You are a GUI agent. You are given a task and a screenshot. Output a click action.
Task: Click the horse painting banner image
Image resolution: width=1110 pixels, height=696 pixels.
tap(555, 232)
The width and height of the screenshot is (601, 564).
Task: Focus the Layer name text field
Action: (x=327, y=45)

----

Transcribe all of the material exactly as it appears.

=== ANSWER FOR THE TASK ===
You are a GUI agent. You are given a task and a screenshot. Output a click action.
Task: Click the horse painting banner image
Image resolution: width=1110 pixels, height=696 pixels.
tap(555, 232)
The width and height of the screenshot is (601, 564).
Task: Focus the Layer name text field
Action: (x=327, y=45)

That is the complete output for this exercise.